Standard Deviation effect on the percolation probability for V_f constant to the experimental percolation threshold found on the work [41] and average μ = 62.5 μm

4 Concluding Remarks

In literature, there are several graphene/polymer material systems suggested to be electrically and/or even thermally conductive, however there are a few computational/analytical methods being able to predict their full response. Most of them are geometry based and are able to predict the percolation threshold. In this paper, a parametrical multi-scale finite element model was proposed to simulate the full electrical response of graphene based polymer nanocomposites.

The multi-scale multi-physics finite element model was found to predict the electrical response of the selected graphene/polymer composite under DC loading, while the results are in accordance with theoretical predictions. It was proven that the increase of the aspect ratio reduces the percolation threshold and increases the electrical conductivity of the nanocomposite for a given value of volume fraction. The tunnelling resistance exhibited in the inter-particle volume affects the overall performance of the nanocomposite, especially due to the height of barrier, whose rise increases the inter-particle resistance and decreases the electrical conductivity of the nanocomposite. The shape of the graphene fillers do not show any significant effect in terms of percolation, but the formation of sufficient contact between particles for the charge transfer is enhanced for the case of rectangular shaped graphene. One of the most important findings of the parametrical analysis is the capability to create constitution curves by plotting the effect of each examined parameter on the variables of the percolation law. These graphs could be used as a preliminary design tool for more effective material system manufacturing.

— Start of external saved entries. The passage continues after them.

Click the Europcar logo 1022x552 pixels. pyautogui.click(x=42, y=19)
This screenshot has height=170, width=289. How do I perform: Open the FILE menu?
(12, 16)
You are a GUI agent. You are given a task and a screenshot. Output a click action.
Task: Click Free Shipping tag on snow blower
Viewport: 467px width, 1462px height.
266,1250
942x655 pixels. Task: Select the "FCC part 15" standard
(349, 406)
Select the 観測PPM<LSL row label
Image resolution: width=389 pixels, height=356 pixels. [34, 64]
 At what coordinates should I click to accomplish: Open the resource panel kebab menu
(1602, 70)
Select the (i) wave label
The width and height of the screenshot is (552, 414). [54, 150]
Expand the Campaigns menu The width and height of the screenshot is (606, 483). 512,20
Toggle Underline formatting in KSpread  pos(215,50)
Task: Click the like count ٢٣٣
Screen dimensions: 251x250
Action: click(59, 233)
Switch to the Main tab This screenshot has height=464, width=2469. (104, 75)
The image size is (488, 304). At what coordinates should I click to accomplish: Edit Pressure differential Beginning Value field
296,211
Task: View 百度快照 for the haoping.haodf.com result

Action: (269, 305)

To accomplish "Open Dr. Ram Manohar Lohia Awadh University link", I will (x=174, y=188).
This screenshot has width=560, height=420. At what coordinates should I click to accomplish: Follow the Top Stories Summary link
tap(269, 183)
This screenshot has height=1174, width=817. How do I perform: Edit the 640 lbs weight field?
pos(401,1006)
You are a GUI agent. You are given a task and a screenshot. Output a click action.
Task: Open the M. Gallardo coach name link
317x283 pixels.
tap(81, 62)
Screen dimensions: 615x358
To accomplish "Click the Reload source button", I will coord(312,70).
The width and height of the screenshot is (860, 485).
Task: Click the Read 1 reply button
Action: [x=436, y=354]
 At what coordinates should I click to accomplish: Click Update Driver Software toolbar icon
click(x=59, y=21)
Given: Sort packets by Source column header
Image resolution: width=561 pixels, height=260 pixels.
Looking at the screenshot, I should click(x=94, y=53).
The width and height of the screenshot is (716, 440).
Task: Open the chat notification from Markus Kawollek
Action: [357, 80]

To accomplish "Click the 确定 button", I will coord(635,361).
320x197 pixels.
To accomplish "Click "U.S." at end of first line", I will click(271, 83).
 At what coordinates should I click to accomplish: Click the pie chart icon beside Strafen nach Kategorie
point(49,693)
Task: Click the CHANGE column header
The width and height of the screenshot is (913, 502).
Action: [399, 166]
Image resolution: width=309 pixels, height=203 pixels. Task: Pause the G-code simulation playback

Finally, the methodology was used in order to predict the percolation of threshold of two similar material systems whose electrical response was studied experimentally, prepared with different manufacturing process, so as to explore the effect of material preparation on the percolation threshold, the percolation probability and the adaptability of the proposed simulation methodology. The percolation threshold was calculated with important accuracy, exhibiting error of 0.44 % of the analytical result compared to the experimental data, for the case of the PVDF/Graphene nanocomposite [40], while a study on the effect of the filler distribution on the percolation probability of PVDF/xGnP nanocomposite [41] with volume fraction equal to the experimentally obtained percolation threshold was made, arising the significance of including the percolation probability as characterization quantity. It is suggested this model’s application to be extended to the simulation of the electrical response of experimental case study nanocomposites, while the obtained behaviour should be related to the probability of achievement under real manufacturing and experimental conditions.